- [Page]
==*==
When Raben Davidsen exhibited her first group of masks at the Gl. Strand exhibition House of The Ax, it was under the title “Ariadne’s Thread”.  Raben Davidsen’s masks are in textiles, leather and fur, and with their rigid expression are both frightening and fascinating. The masks are everything from usable ones with holes for eyes and mouth to unusable ones where there are not even markings of ordinary human features.

The combination of the masks and Ariadne’s Thread is not only about the yarn, which is crucial to the making of the masks, it is also about the tale of Ariadne, Theseus and the Minotaur. The story of Ariadne comes from Greek mythology. Ariadne was the daugh­ter of King Minos of Crete and Queen Pasiphaë. One day the hero Theseus, a youth from Athens, was to be sacrificed according to tradition to the Minotaur. The Minotaur was a monster that was half-human and half-bull, the son of a white bull and Queen Pasiphaë (and thus Ariadne’s half-brother). He lived in the middle of a winding laby­rinth that was hard to find one’s way through. The victims of the sacrifice were to move into the darkness of the labyrinth where they would sooner of later encounter the Minotaur, who killed them. If they were not found and killed by the Minotaur, they would die of hunger and thirst in the endless labyrinth. But Ariadne fell in love with Theseus and gave him a magic sword and a ball of yarn. When Theseus met the Minotaur in the Labyrinth he killed him with the sword, and found his way out of the labyrinth again with the aid of the yarn. And so the love story could have ended happily, had Theseus not fallen in love with Ariadne’s sister and left Ariadne on the island of Naxos. But that is another story.
==*==
- [Stored data]
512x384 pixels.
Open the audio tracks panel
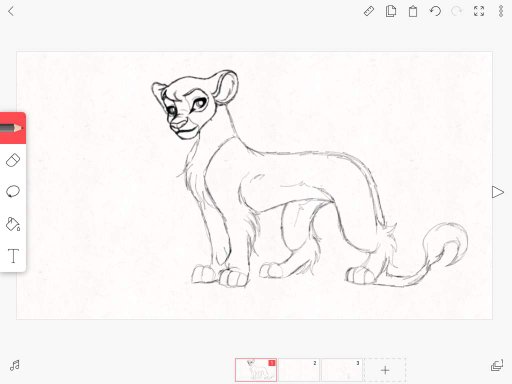(x=15, y=366)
==*==
- [Given exercise 1] In the text on Raben Davidsen's masks, what two things did Ariadne give Theseus?
- [Given exercise 2] Copy word for word the part of the text on Raben Davidsen's masks that begins at the words "When Raben Davidsen" and stops after "ordinary human features.".
- [Given exercise 3] Summarize the text on Raben Davidsen's masks in two sentences.

- [Finished answer 1] A magic sword and a ball of yarn.

- [Finished answer 2]
When Raben Davidsen exhibited her first group of masks at the Gl. Strand exhibition House of The Ax, it was under the title “Ariadne’s Thread”.  Raben Davidsen’s masks are in textiles, leather and fur, and with their rigid expression are both frightening and fascinating. The masks are everything from usable ones with holes for eyes and mouth to unusable ones where there are not even markings of ordinary human features.

- [Finished answer 3] Raben Davidsen first exhibited her masks, made of textiles, leather and fur, at the Gl. Strand exhibition House of The Ax under the title “Ariadne’s Thread,” which refers both to the yarn crucial to making them and to the Greek tale of Ariadne, Theseus and the Minotaur. In that tale, Ariadne gave Theseus a magic sword and a ball of yarn so he could kill the Minotaur and find his way out of the labyrinth, though he later left her on Naxos.